*TASK DESCRIPTION:*
Write out the stretch of lines below that begins at the line with "The width and height of the screenshot is (724, 1568)." and ends at the line with "Task: Open the 审阅 (review) ribbon tab", including both, exactly as given and nothing more.

*DATA FOR ANALYSIS:*

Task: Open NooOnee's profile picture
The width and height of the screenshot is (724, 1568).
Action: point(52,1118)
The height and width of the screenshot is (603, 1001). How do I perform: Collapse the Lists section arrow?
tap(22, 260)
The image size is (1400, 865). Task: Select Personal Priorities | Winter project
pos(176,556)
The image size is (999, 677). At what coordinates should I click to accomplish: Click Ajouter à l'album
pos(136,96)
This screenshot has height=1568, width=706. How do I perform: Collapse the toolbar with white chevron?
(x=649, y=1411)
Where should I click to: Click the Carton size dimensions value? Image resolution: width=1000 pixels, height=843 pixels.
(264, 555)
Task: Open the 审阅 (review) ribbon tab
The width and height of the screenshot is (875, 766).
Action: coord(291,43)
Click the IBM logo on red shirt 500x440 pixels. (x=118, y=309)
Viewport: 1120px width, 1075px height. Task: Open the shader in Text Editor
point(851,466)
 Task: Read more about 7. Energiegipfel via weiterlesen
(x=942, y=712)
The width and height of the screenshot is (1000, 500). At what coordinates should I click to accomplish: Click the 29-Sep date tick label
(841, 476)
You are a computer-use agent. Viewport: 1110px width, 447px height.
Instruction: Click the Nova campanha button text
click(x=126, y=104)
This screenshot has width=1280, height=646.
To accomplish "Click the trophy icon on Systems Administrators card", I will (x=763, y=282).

*SOLUTION FOR THIS EXERCISE:*
The width and height of the screenshot is (724, 1568).
Action: point(52,1118)
The height and width of the screenshot is (603, 1001). How do I perform: Collapse the Lists section arrow?
tap(22, 260)
The image size is (1400, 865). Task: Select Personal Priorities | Winter project
pos(176,556)
The image size is (999, 677). At what coordinates should I click to accomplish: Click Ajouter à l'album
pos(136,96)
This screenshot has height=1568, width=706. How do I perform: Collapse the toolbar with white chevron?
(x=649, y=1411)
Where should I click to: Click the Carton size dimensions value? Image resolution: width=1000 pixels, height=843 pixels.
(264, 555)
Task: Open the 审阅 (review) ribbon tab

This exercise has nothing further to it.